→ WHAT TO DO
Drop every picture, then repeat the records exactly.

→ EXERCISE MATERIAL

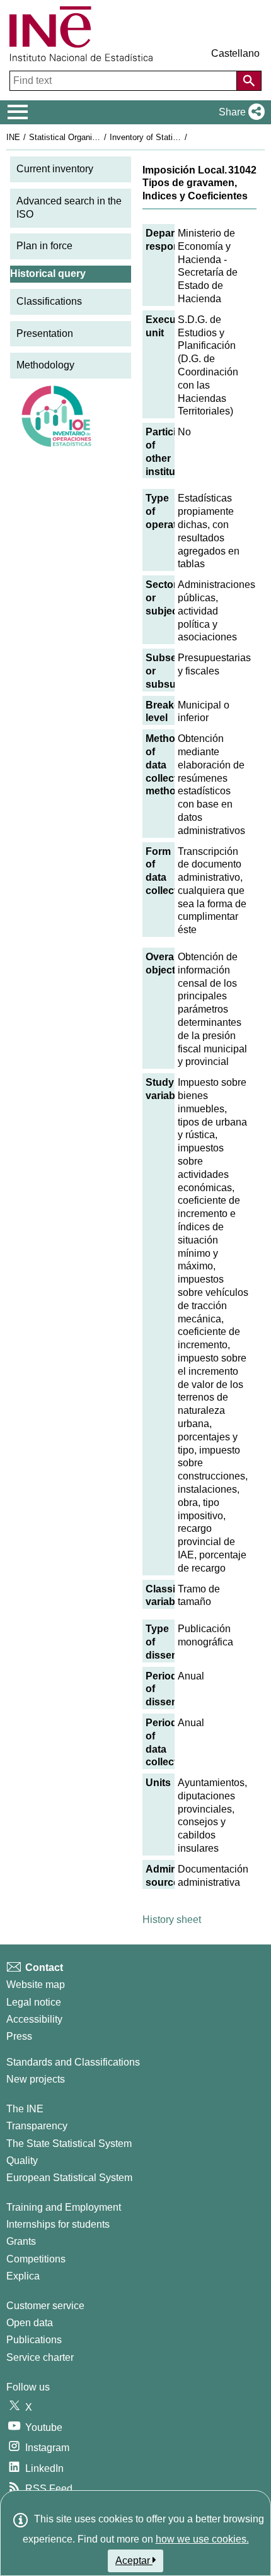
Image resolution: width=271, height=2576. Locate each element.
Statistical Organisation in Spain (87, 137)
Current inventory (54, 168)
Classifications (49, 301)
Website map (35, 1984)
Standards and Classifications (73, 2062)
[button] (239, 112)
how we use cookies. (202, 2539)
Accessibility (34, 2019)
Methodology (45, 365)
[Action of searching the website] (249, 81)
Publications (34, 2339)
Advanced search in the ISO (69, 208)
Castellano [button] (235, 53)
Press (19, 2036)
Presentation (44, 333)
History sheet (171, 1919)
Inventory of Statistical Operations (172, 137)
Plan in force (44, 245)
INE (13, 137)
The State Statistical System (69, 2143)
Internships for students (58, 2224)
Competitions (36, 2259)
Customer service (45, 2305)
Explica (23, 2276)
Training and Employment (63, 2207)
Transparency (36, 2125)
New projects (35, 2079)
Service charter (40, 2357)
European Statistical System (69, 2177)
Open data (29, 2322)
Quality (22, 2160)
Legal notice (33, 2002)
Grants (21, 2241)
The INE (24, 2108)
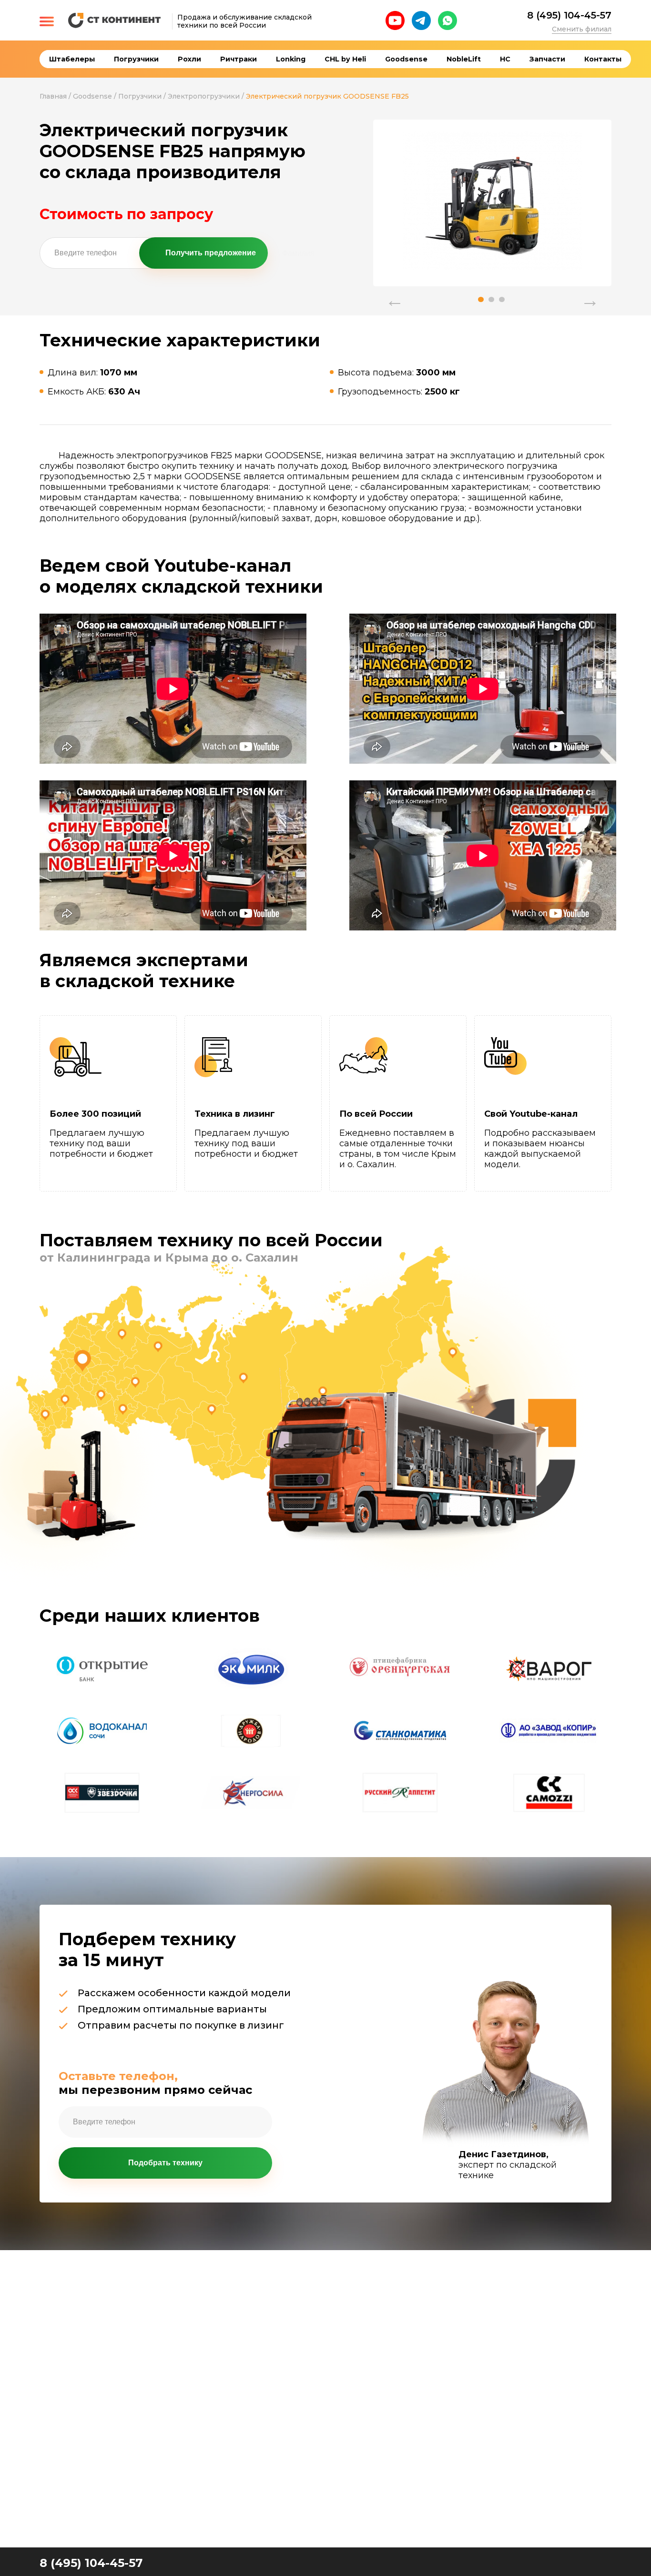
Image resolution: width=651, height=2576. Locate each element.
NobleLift (464, 59)
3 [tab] (502, 299)
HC (505, 59)
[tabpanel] (492, 201)
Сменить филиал (581, 29)
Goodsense (406, 59)
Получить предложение (210, 253)
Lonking (290, 59)
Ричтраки (238, 59)
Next (590, 295)
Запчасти (547, 59)
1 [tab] (481, 299)
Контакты (602, 59)
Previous (394, 295)
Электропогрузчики (204, 96)
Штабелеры (72, 59)
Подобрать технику (165, 2163)
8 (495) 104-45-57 (569, 15)
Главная (53, 96)
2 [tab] (491, 299)
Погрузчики (136, 59)
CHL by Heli (345, 59)
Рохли (189, 59)
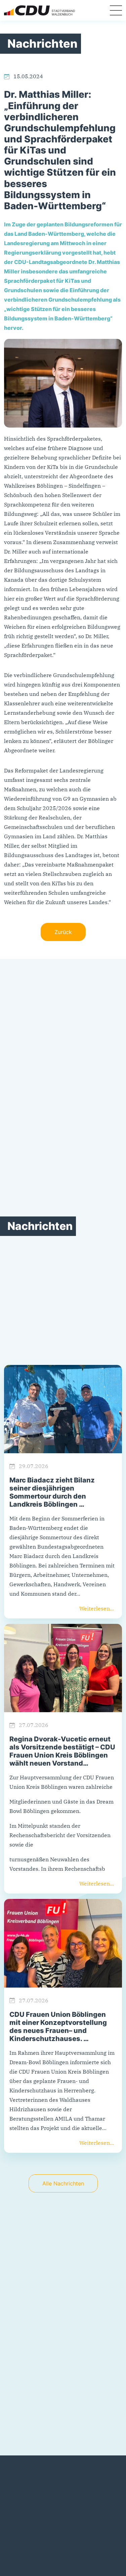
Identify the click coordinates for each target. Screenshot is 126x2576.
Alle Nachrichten (63, 2183)
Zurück (63, 932)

→ EXPECTED ANSWER
Image resolution: width=271, height=2576. Locate each element.
Statistical Organisation in Spain (87, 137)
Current inventory (54, 168)
Classifications (49, 301)
Website map (35, 1984)
Standards and Classifications (73, 2062)
[button] (239, 112)
how we use cookies. (202, 2539)
Accessibility (34, 2019)
Methodology (45, 365)
[Action of searching the website] (249, 81)
Publications (34, 2339)
Advanced search in the ISO (69, 208)
Castellano [button] (235, 53)
Press (19, 2036)
Presentation (44, 333)
History sheet (171, 1919)
Inventory of Statistical Operations (172, 137)
Plan in force (44, 245)
INE (13, 137)
The State Statistical System (69, 2143)
Internships for students (58, 2224)
Competitions (36, 2259)
Customer service (45, 2305)
Explica (23, 2276)
Training and Employment (63, 2207)
Transparency (36, 2125)
New projects (35, 2079)
Service charter (40, 2357)
European Statistical System (69, 2177)
Open data (29, 2322)
Quality (22, 2160)
Legal notice (33, 2002)
Grants (21, 2241)
The INE (24, 2108)
Image resolution: width=651, height=2576. Locate each element.
NobleLift (464, 59)
3 [tab] (502, 299)
HC (505, 59)
[tabpanel] (492, 201)
Сменить филиал (581, 29)
Goodsense (406, 59)
Получить предложение (210, 253)
Lonking (290, 59)
Ричтраки (238, 59)
Next (590, 295)
Запчасти (547, 59)
1 [tab] (481, 299)
Контакты (602, 59)
Previous (394, 295)
Электропогрузчики (204, 96)
Штабелеры (72, 59)
Подобрать технику (165, 2163)
8 (495) 104-45-57 (569, 15)
Главная (53, 96)
2 [tab] (491, 299)
Погрузчики (136, 59)
CHL by Heli (345, 59)
Рохли (189, 59)
Identify the click coordinates for each target. Screenshot is 126x2576.
Alle Nachrichten (63, 2183)
Zurück (63, 932)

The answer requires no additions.